[start of MATERIAL SHOWN]

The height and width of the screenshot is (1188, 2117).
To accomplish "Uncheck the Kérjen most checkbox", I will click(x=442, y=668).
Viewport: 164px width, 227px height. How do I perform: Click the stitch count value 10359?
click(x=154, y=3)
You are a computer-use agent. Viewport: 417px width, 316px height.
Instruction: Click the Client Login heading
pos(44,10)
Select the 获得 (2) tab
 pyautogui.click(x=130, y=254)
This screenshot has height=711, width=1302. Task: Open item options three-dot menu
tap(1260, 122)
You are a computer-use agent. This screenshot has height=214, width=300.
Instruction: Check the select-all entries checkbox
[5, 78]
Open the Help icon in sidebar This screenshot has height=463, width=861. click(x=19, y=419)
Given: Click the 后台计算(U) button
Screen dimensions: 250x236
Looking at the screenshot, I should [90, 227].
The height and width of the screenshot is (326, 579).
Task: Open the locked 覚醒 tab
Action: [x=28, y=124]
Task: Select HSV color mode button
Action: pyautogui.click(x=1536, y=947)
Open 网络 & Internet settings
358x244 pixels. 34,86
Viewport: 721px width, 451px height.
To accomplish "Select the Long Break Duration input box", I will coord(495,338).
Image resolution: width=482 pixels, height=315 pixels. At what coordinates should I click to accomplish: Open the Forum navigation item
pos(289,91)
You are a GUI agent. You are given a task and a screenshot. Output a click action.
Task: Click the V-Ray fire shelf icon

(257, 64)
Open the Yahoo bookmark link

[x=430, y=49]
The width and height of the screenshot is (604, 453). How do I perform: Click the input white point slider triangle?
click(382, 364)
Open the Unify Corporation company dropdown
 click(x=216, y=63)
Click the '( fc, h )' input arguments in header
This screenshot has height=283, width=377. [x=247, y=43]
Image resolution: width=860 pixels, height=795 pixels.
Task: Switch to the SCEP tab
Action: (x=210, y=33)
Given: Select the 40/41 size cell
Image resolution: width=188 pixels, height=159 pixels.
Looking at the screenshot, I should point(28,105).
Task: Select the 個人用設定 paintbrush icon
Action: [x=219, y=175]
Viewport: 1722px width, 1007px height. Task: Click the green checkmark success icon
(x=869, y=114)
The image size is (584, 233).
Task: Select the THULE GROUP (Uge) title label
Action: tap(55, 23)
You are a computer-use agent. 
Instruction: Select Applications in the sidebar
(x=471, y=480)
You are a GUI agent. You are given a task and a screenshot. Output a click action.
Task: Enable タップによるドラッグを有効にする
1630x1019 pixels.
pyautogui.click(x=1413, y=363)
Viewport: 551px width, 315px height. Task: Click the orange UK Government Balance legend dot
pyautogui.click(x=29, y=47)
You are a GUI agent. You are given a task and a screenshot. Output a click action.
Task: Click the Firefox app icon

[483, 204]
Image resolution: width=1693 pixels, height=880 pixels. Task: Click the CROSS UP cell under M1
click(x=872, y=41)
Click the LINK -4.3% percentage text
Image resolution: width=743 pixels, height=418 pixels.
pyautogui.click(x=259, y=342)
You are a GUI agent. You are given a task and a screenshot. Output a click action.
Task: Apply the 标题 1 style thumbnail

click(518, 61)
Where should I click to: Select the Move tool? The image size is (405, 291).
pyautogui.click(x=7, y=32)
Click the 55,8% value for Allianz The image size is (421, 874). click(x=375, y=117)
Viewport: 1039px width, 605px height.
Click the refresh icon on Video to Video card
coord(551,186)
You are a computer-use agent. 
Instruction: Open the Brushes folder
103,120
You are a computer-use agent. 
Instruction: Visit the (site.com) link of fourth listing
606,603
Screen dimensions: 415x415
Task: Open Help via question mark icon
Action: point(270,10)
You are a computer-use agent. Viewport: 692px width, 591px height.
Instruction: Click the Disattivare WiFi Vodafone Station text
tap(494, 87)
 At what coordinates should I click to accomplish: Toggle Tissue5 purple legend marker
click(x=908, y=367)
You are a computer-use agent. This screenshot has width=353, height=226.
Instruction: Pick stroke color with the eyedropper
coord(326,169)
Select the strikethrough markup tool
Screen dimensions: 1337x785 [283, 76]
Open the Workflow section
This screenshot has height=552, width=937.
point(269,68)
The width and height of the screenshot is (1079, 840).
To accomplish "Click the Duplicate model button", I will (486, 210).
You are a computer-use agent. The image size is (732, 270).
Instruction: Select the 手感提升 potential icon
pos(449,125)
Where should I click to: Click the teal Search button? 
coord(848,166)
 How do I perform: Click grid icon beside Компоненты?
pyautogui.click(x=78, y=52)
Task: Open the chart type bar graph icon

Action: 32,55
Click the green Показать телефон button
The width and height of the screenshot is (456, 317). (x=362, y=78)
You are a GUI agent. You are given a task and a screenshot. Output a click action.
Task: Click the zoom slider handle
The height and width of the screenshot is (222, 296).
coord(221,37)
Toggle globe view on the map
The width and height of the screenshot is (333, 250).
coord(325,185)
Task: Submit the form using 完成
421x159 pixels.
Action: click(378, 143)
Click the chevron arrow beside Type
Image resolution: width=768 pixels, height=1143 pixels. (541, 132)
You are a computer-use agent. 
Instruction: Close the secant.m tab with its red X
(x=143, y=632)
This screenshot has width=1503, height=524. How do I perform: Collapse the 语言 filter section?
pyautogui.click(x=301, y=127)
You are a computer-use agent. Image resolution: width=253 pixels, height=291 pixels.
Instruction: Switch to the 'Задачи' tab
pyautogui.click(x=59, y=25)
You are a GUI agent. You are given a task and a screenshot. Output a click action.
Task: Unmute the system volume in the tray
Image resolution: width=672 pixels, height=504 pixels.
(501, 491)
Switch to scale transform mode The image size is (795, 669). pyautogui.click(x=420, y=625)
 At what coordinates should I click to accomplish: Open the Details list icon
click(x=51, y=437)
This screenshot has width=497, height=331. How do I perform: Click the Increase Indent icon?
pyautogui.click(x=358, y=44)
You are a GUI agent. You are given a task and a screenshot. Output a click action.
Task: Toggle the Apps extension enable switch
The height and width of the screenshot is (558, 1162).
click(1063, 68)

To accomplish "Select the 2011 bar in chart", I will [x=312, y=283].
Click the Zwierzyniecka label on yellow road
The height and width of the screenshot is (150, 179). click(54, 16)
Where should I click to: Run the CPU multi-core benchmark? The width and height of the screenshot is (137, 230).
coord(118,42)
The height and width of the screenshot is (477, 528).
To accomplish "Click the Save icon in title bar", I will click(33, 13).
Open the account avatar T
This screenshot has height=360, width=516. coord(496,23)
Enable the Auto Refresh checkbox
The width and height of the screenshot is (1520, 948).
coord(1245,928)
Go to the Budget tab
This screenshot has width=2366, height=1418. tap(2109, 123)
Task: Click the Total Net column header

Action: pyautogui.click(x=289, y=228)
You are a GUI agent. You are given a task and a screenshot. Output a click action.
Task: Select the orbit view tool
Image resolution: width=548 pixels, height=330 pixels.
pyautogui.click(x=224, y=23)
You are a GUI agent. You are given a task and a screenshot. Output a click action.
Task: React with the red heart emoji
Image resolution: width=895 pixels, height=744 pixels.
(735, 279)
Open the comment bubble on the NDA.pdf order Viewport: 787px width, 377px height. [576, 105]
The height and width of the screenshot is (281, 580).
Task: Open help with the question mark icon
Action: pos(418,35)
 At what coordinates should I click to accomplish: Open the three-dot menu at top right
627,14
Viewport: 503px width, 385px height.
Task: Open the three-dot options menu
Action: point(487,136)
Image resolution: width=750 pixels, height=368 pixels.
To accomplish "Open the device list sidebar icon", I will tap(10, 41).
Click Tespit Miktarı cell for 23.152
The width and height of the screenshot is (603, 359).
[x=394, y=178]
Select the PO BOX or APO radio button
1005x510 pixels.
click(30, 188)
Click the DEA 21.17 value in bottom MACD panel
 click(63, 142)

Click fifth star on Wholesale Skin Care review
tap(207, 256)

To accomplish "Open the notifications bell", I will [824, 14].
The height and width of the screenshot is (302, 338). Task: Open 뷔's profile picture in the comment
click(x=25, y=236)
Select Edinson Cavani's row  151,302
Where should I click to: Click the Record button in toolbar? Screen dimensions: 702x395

[end of MATERIAL SHOWN]

== WHAT THE TASK ASKS ==
Starting at the line containing "will [824, 14]." and ending at the last line of the data, rewrite those lines with "toolbar" swapped for "header" and nothing else altered. Return only those lines.

== ANSWER FOR THE TASK ==
To accomplish "Open the notifications bell", I will [824, 14].
The height and width of the screenshot is (302, 338). Task: Open 뷔's profile picture in the comment
click(x=25, y=236)
Select Edinson Cavani's row  151,302
Where should I click to: Click the Record button in header? Screen dimensions: 702x395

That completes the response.